§ **Exercise aim**
From the excerpt on leaving a business you co-founded, quote word for word the passage that begins at the words "Leaving Your Own" and stops after the words "made me unhappier.".

§ **Excerpt**
....
I found his comparisons very interesting and so I want to reiterate to all of you the power that digital businesses hold. It’s the ability to sell what you like to 3 billion+ potential customers.

Leaving Your Own Business

There was an occasion when I had to move on and leave a large amount of money behind. I had to leave a business that I co-founded. I can’t say it makes me happy about it. But I will say staying back would have made me unhappier.

It’s a challenge where you choose an option that makes you as little unhappy as possible. And certainly, it isn’t an easy challenge. But I believe with all my head and heart, despite feeling otherwise sometimes, that moving on was the right decision.

I made my decision with the following in my mind

“If you can’t see yourself working with someone for life, don’t work with them for a day.”

Naval Ravikant

Yesterday, I spoke to another founder who made a similar decision a few years ago. He left 7-figures on the table to move on for personal happiness. In the end life is a pursuit of happiness. Money is nice, but it’s not always the answer, especially after you have enough of it.
....
§ **Material provided**
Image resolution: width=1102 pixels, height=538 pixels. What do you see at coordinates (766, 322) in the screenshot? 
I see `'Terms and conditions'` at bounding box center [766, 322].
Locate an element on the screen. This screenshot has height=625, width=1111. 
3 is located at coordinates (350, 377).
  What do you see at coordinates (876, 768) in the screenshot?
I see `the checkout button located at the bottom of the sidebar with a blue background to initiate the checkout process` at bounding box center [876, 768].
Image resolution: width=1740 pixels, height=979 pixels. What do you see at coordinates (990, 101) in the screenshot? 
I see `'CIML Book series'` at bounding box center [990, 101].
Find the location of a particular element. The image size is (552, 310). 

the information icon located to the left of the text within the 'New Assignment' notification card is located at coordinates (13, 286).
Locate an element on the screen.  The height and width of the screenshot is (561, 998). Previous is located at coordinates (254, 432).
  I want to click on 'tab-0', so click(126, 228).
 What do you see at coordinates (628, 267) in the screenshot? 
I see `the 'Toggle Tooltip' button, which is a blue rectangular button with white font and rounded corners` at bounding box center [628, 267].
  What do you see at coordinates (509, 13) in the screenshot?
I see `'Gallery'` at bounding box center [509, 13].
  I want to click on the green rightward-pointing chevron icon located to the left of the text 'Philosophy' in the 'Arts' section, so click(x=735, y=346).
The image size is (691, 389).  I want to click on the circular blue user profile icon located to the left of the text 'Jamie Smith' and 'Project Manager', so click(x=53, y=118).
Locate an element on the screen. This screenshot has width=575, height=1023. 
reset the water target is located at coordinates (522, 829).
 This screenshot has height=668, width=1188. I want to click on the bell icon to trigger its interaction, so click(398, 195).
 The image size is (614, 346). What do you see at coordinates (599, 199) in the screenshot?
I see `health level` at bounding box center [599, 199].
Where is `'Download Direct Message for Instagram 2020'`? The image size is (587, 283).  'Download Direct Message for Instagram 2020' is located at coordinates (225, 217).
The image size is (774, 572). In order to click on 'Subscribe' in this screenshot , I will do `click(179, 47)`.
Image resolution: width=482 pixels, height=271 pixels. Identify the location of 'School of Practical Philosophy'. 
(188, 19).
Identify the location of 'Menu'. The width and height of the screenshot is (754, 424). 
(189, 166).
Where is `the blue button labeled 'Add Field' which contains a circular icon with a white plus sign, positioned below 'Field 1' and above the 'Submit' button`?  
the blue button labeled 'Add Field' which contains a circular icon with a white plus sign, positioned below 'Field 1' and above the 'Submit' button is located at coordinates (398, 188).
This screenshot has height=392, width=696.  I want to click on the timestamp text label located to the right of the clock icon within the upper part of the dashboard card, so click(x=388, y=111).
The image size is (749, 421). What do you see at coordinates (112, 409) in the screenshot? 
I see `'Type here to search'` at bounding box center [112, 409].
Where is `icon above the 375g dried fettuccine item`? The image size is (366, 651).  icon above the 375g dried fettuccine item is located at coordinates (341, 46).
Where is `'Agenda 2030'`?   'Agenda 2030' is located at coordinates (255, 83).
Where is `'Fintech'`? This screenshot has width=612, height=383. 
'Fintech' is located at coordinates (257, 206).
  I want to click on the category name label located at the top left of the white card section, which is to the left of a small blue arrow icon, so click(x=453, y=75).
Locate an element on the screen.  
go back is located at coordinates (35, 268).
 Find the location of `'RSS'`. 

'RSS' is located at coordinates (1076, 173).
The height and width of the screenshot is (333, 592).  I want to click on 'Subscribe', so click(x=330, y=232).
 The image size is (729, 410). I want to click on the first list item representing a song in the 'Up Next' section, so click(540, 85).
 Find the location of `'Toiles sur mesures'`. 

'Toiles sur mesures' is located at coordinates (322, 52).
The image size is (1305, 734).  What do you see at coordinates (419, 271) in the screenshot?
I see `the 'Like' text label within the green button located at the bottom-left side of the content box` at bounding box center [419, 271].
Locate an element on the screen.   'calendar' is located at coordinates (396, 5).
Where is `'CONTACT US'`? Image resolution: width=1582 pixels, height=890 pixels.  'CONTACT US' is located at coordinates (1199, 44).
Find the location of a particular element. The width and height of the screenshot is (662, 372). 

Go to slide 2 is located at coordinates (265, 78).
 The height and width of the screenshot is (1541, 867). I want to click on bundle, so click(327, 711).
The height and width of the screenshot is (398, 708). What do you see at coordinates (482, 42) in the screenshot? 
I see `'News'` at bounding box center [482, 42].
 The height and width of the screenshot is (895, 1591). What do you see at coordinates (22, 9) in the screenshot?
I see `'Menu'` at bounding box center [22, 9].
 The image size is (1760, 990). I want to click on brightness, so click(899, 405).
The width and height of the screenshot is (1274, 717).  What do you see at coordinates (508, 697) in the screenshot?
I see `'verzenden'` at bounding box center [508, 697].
....
§ **Result for this exercise**
Leaving Your Own Business

There was an occasion when I had to move on and leave a large amount of money behind. I had to leave a business that I co-founded. I can’t say it makes me happy about it. But I will say staying back would have made me unhappier.